** Opening TEXT UNDER STUDY block **
9/11 has been robbed of its significance. It no longer lights up the neurons recalling an American tragedy, but instead activates those that understand political strategy. I hate them for that. So this isn't a 9/11 remembrance. We've never been allowed to forget 9/11. Not for an instant. What we have been allowed to forget is 2,974 individuals who perished in that attack, who didn't die because they wanted to invade Iraq or because they thought Republicans were insufficiently competitive in elections, but because they were murdered. Remember them.
September 11, 2007 | Permalink
Comments
In October 2001, I visited NYC. A new acquaintance there, talking about the Bush administration, said that it would be their Reichstag Fire.
I was really outraged that someone would say such a thing. I remember where I was sitting, the expression on his face, everything. Just total shock.
** Closing TEXT UNDER STUDY block **
** Opening RECORDED DATA block **
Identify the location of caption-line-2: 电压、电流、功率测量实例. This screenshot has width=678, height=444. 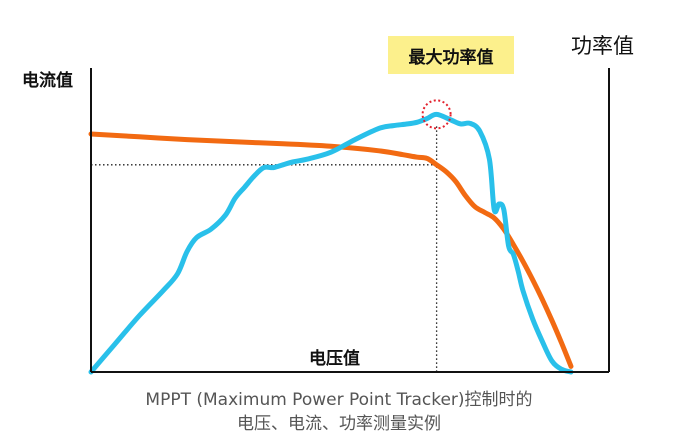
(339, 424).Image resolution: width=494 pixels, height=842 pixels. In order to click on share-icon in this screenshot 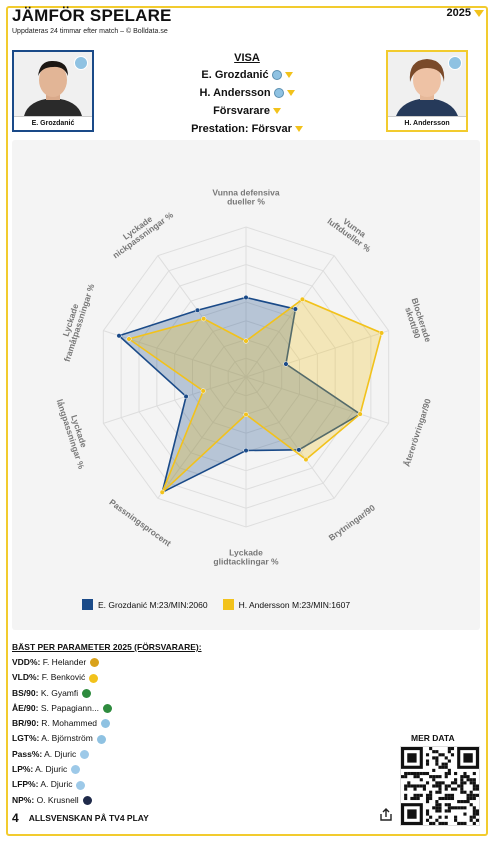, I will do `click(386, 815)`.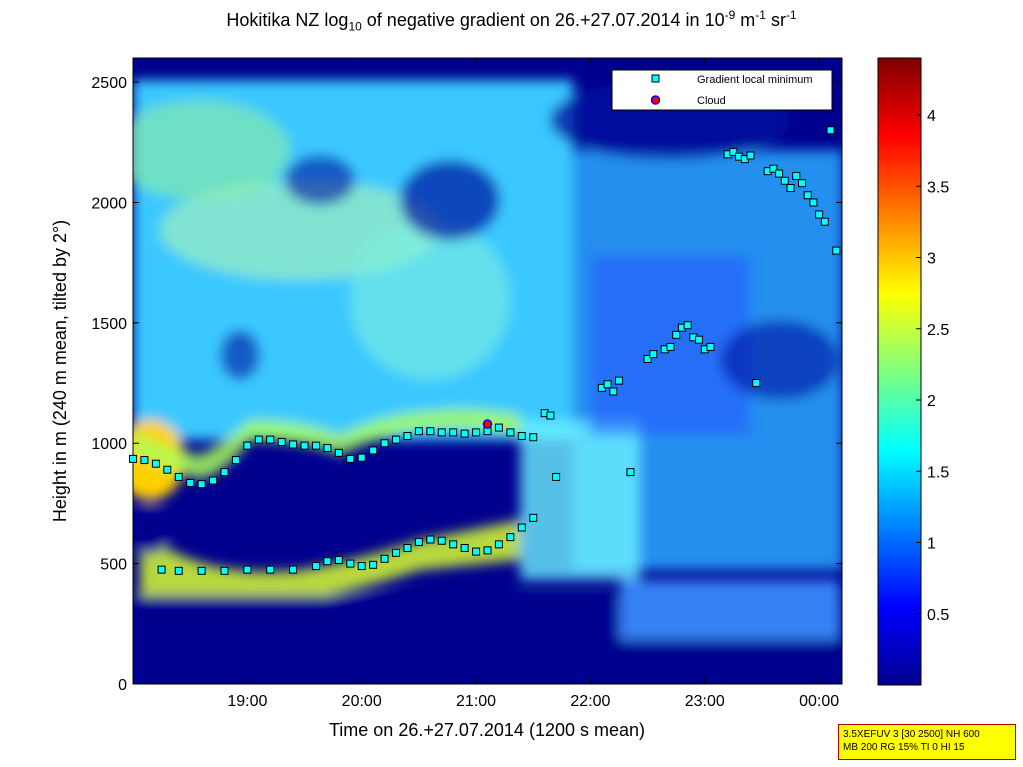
** Closing RECORDED DATA block **
*EXERCISE SET*
(A) Rewrite the paragraph of the 9/11 post that begins "9/11 has been robbed of its significance" as a shorter version that keeps its main facts.
(B) List every named place, political group, and historical event that appears in the 9/11 post above.
(C) Return the passage of the 9/11 post that starts at the words "September 11, 2007" and ends after the words "their Reichstag Fire.".

*ANSWERS FOR THE EXERCISE*
(A) The writer says 9/11 has lost its meaning as an American tragedy and now calls up thoughts of political strategy instead, and hates those responsible for that. The post is not meant as a remembrance of the day, which has never been forgotten. What has been forgotten are the 2,974 people killed in the attack. They did not die to support invading Iraq or to help Republicans win elections. They died because they were murdered, and the writer asks readers to remember them.

(B)
- 9/11
- Iraq
- Republicans
- NYC
- the Bush administration
- the Reichstag Fire

(C)
September 11, 2007 | Permalink
Comments
In October 2001, I visited NYC. A new acquaintance there, talking about the Bush administration, said that it would be their Reichstag Fire.